Data items:
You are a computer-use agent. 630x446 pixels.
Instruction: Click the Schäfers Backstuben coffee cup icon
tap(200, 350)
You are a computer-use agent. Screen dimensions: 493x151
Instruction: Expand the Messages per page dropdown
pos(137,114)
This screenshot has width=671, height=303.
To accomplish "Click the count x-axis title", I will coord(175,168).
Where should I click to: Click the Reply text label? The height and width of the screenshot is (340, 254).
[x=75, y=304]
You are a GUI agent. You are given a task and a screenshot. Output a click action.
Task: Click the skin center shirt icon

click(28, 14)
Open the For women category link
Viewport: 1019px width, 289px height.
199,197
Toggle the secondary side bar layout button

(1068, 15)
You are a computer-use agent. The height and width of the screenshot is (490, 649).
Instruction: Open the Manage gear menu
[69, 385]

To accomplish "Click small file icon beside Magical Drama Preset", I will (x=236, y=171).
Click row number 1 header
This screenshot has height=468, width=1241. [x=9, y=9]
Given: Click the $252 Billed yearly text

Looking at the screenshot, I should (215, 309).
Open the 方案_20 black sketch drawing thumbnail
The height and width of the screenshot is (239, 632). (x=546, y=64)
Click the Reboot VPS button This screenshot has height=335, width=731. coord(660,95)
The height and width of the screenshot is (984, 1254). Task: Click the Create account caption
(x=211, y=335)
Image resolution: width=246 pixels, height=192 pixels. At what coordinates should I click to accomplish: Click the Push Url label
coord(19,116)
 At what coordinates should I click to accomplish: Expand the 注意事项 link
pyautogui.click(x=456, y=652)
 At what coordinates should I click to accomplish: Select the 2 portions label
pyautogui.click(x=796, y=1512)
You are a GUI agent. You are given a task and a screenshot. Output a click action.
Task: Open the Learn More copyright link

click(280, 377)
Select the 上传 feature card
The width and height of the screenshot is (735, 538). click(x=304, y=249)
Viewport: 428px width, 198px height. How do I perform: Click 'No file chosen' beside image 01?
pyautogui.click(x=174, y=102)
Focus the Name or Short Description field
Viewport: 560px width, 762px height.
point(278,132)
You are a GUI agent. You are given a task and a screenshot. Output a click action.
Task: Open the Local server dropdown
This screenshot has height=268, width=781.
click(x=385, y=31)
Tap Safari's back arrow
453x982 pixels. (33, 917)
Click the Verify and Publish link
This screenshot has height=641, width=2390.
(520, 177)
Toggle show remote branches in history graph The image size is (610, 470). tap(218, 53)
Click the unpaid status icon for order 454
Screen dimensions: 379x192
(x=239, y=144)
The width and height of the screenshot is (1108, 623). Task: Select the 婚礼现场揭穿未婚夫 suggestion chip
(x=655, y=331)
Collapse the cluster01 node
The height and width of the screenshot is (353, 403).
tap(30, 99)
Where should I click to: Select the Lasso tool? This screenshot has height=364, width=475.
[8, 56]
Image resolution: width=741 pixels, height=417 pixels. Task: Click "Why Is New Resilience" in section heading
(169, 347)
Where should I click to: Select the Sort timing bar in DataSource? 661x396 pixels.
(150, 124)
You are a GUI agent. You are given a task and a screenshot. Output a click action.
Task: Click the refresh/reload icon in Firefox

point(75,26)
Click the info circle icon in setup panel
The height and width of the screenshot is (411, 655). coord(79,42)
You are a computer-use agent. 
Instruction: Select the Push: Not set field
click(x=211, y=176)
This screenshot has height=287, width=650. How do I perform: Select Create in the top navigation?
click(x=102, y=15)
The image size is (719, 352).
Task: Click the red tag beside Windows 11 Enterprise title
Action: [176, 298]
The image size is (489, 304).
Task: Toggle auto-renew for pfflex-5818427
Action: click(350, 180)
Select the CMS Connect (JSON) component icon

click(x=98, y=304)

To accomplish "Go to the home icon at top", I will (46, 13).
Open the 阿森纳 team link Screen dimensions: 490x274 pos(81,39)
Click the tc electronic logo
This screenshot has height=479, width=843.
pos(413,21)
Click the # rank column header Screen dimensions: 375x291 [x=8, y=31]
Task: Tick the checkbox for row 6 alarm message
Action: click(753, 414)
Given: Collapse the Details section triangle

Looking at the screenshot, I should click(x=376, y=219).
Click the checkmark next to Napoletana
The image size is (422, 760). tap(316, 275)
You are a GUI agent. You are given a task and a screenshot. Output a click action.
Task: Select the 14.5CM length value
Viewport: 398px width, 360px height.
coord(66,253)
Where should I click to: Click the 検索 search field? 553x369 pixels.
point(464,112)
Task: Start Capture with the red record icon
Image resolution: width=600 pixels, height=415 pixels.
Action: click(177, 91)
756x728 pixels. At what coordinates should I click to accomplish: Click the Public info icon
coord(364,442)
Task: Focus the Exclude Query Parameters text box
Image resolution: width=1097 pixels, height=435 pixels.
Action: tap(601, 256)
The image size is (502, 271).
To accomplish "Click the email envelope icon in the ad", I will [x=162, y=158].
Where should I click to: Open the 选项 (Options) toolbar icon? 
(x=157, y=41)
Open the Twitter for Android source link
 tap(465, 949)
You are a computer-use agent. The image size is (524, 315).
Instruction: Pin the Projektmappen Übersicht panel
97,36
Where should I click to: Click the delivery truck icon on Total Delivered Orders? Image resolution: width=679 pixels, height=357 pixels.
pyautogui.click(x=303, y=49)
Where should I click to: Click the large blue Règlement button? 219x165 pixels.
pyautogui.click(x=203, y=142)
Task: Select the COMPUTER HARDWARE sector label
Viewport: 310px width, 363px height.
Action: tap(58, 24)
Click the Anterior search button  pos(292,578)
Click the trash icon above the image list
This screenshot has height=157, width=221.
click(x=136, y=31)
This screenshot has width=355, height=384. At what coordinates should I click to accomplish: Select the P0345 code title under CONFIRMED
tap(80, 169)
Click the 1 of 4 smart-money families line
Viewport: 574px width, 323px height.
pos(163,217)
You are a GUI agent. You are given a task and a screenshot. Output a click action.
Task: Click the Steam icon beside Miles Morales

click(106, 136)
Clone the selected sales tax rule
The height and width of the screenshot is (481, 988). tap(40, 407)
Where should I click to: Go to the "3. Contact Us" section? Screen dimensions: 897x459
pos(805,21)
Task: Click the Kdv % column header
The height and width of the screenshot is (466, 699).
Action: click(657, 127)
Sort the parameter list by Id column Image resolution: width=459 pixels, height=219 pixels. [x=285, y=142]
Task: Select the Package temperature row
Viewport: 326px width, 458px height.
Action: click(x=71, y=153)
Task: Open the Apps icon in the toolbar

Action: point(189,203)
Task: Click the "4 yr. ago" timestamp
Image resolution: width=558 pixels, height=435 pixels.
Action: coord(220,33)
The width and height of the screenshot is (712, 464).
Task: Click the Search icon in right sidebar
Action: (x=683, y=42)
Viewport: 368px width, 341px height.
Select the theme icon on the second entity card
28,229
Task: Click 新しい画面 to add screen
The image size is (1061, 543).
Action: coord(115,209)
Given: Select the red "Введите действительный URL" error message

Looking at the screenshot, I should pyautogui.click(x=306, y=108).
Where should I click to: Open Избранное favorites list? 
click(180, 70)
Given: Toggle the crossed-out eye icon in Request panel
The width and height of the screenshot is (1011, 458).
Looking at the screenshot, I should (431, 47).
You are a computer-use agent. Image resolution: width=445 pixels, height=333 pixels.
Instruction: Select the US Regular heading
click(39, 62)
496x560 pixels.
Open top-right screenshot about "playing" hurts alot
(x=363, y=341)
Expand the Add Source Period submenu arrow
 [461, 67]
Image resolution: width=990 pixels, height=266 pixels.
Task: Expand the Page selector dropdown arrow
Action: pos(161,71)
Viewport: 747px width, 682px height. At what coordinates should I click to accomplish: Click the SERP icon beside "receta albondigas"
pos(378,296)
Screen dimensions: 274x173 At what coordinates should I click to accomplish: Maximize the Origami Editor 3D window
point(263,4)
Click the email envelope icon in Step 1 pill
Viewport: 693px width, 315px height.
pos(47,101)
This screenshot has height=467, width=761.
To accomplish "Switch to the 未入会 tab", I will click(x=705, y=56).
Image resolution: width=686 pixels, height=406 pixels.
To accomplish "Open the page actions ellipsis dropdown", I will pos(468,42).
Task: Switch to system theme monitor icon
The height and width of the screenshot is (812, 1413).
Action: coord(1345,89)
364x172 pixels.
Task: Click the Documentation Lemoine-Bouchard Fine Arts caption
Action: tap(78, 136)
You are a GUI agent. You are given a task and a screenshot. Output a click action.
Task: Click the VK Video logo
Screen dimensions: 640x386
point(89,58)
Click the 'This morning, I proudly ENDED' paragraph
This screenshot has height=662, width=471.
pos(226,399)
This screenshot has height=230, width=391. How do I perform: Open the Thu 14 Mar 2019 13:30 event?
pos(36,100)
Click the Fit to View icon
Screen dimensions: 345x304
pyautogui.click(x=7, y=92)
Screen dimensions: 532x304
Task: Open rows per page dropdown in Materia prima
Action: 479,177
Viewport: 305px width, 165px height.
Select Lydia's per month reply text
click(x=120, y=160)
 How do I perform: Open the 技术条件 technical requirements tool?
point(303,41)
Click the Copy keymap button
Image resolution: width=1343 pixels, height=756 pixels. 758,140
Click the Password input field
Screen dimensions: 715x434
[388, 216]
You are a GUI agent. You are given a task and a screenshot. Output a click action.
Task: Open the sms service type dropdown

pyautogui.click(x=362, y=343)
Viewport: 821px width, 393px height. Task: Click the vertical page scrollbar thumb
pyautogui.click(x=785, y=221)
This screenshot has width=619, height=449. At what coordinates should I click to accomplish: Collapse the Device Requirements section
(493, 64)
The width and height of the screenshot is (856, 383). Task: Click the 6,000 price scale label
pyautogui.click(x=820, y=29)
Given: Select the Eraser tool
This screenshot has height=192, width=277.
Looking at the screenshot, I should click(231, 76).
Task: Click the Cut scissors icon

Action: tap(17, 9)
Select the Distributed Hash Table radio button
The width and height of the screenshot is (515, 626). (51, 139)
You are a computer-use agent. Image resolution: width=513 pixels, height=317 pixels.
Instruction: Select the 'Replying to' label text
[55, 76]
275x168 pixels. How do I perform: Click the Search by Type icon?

**Task description**
Pull from the data each line where the string "Switch" turns up.

**Reply to the exercise**
To accomplish "Switch to the 未入会 tab", I will click(x=705, y=56).
Task: Switch to system theme monitor icon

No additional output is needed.